Maggie Gyllenhaal was so excited by writer/director Sara Colangelo’s The Kindergarten Teacher script she said yes to the project without doing her usual due diligence on a potential director. “I loved the script so much that I never watched [Colangelo’s] first movie [2014’s Little Accidents], which is very unlike me,” Gyllenhaal says. “I thought, ‘I just want to make this.’ I still haven’t seen it.”
She pauses. “I should see it.” And goes on to explain: “[The script] was speaking to my experience as a woman in the world in a way not that many scripts do.”
The Kindergarten Teacher is a remake of Nadav Lapid’s 2014 Israeli drama Haganenet and a co-production between Pie Films and Celine Rattray and Trudie Styler’s Maven Pictures. Gyllenhaal plays a Staten Island teacher and frustrated poet who obsesses over a five-year-old student prodigy, nurturing the youngster’s talent until she eventually oversteps a boundary.

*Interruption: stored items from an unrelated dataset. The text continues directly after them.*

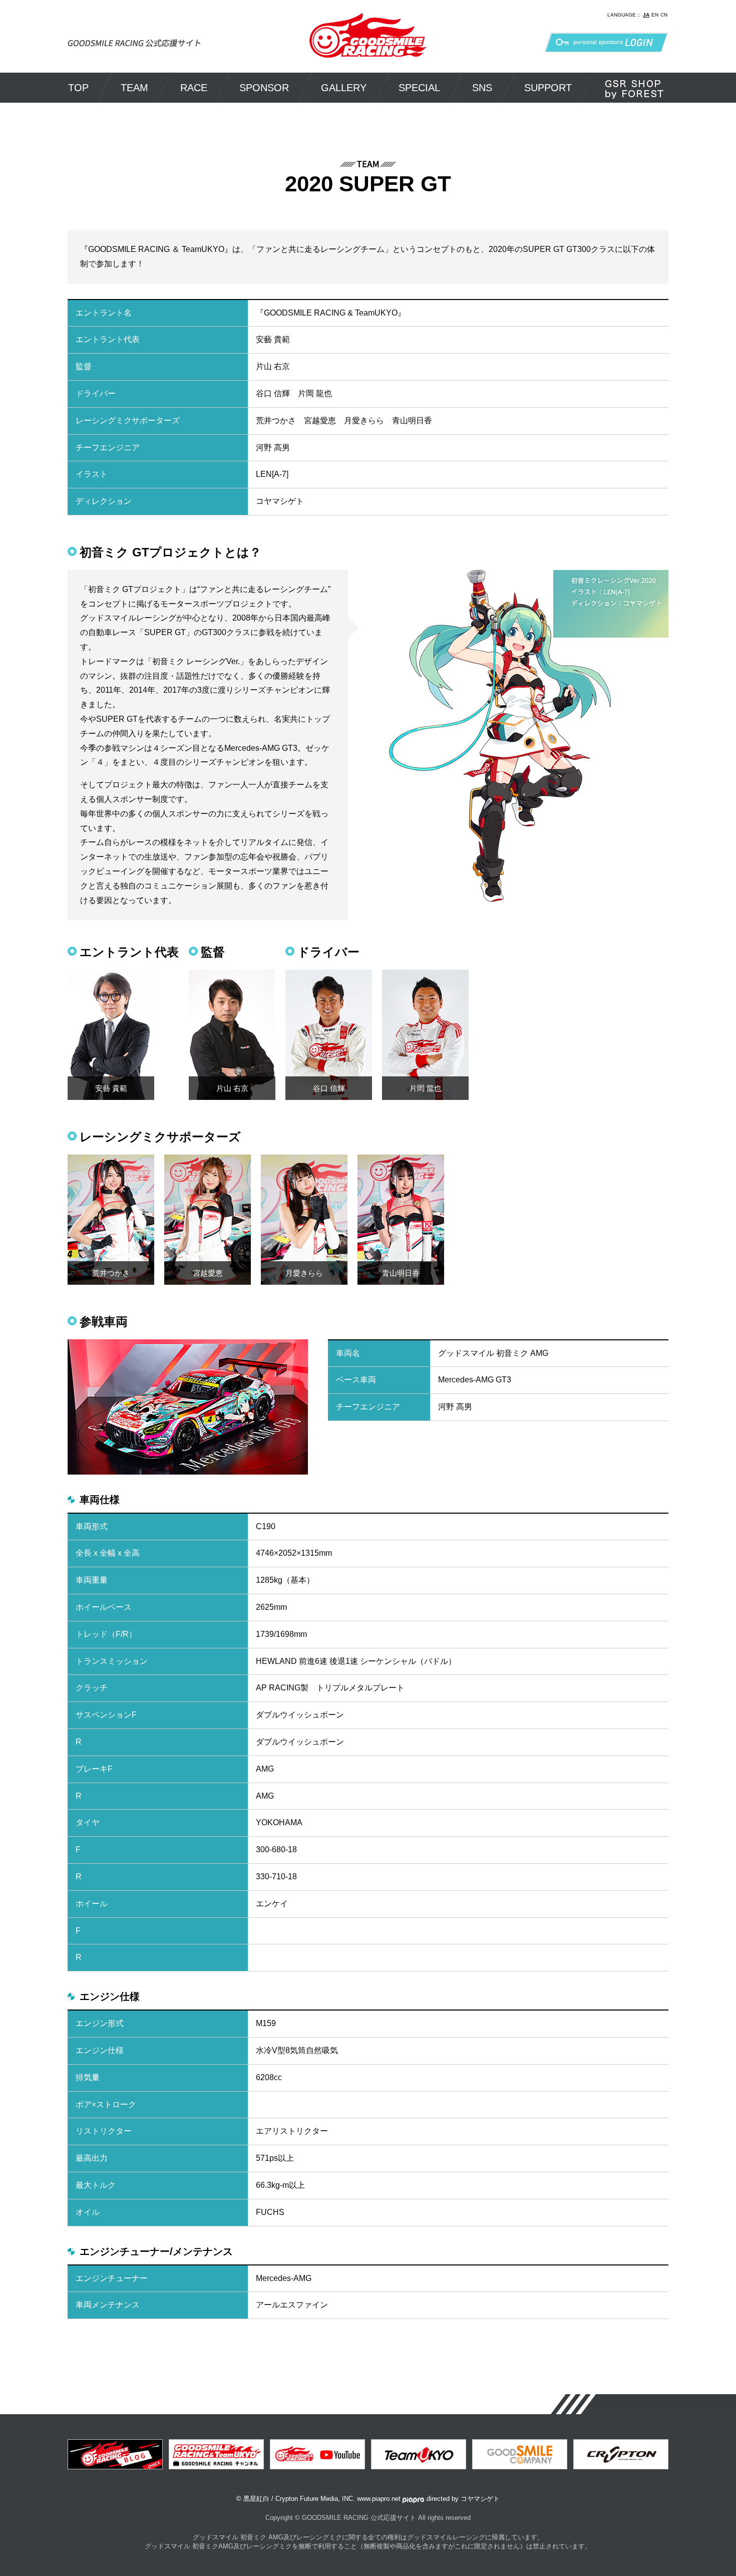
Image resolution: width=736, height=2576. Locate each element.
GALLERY (343, 87)
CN (663, 15)
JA (646, 15)
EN (654, 15)
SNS (482, 87)
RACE (193, 87)
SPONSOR (264, 87)
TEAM (134, 87)
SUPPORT (548, 87)
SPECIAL (419, 87)
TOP (78, 87)
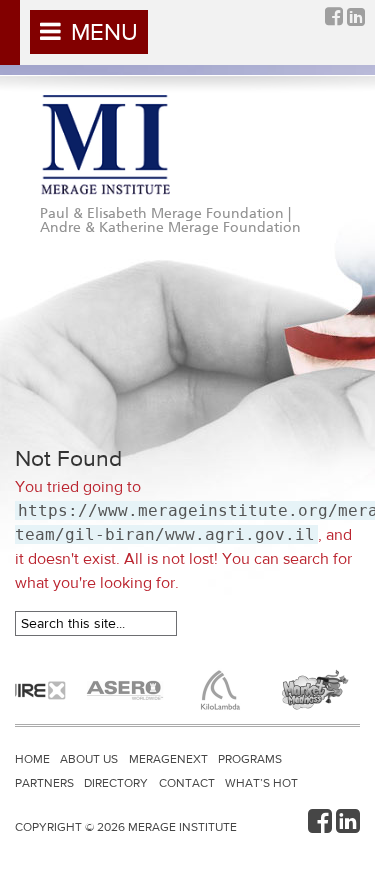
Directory (116, 783)
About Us (89, 759)
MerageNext (168, 759)
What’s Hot (261, 783)
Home (32, 759)
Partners (44, 783)
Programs (250, 759)
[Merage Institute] (105, 145)
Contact (187, 783)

“I loved working with Sara,” says Gyllenhaal of Colangelo. “We had a really singular kind of collaboration. The movie in a lot of ways was made by women. Our DP was a man and I always joke that he was a lover of women. It was financed by women. It was produced by women. It was directed and written by a woman… There was something about this interaction and it comes from Sara.”
The film shot on a shoestring in Brooklyn, Queens, Staten Island and upstate New York in the summer of 2017.
“I’m sure you won’t be surprised to hear this was not an easy movie to finance and yet there’s a part of me that’s like, ‘Why should we have to make this movie for nothing? Why should everybody have to defer their salary? Why should we have 23 days [to shoot]? And why should I be changing in the bathroom on the Staten Island Ferry?’”
Netflix picked up the film after its Sundance Film Festival debut in January this year. “I know there’s some controversy around Netflix and making films with them,” says Gyllenhaal, “but they have been the major supporter of unusual, honest, human work financially… I feel excited that the money is in the hands of people right now in some places who are looking to support really interesting work and in my experience that includes work for women. It’s the same with HBO.”
It is late September and Gyllenhaal has just finished watching the combustible confirmation hearing of Brett Kavanaugh to the US Supreme Court. “A lot of women are waking up right now to the feeling that they have not been satisfied, that they’ve been living in a way they told themselves is okay but is actually not okay. I have so much compassion for [The Kindergarten Teacher protagonist] Lisa who is waking up to that and yet is so confused about how to change it. It’s sad. It’s hard to watch.
“I’ve come to believe the movie is about the consequences of what happens when you starve a vibrant woman’s mind,” she continues. “It’s not about a crazy lady who kidnaps children, and yet she’s driven crazy for this short period of time and it’s partially by the culture she lives in, and the culture she lives in is the same one that we live in.”
Gyllenhaal says she does not particularly look for female-skewed projects, just material to which she responds. “In particular I think about Hugo Blick, who wrote and directed [the BBC mini-series] The Honourable Woman with me,” she explains. “That was very much a realistic expression of a feminine experience and it was a great collaboration, but very different. I believe the door has been closed for women and that it’s worth doing some work to open it. So on The Deuce, for example, out of eight directors for the second season one was a man and the other seven were women. There was a conscious effort made on their part and I appreciated it.”
She loves doing TV and has derived immense pleasure playing Candy [the fictitious 1970s Times Square sex worker-turned-porn director] in HBO’s The Deuce, the sex industry drama that has been renewed for a third season. “I’m so glad we have one more season, I’m not ready to say goodbye to her. I love her and I’m so grateful for this new experience of playing this woman over so many years.”
Gyllenhaal is adapting Elena Ferrante’s novel The Last Daughter as her first directing project, and will produce alongside Pie Films, with whom she partnered on The Kindergarten Teacher. She relishes remaining behind the camera on this one. “Part of what interests me is working with actors and helping somebody else as they move through a complicated trip.”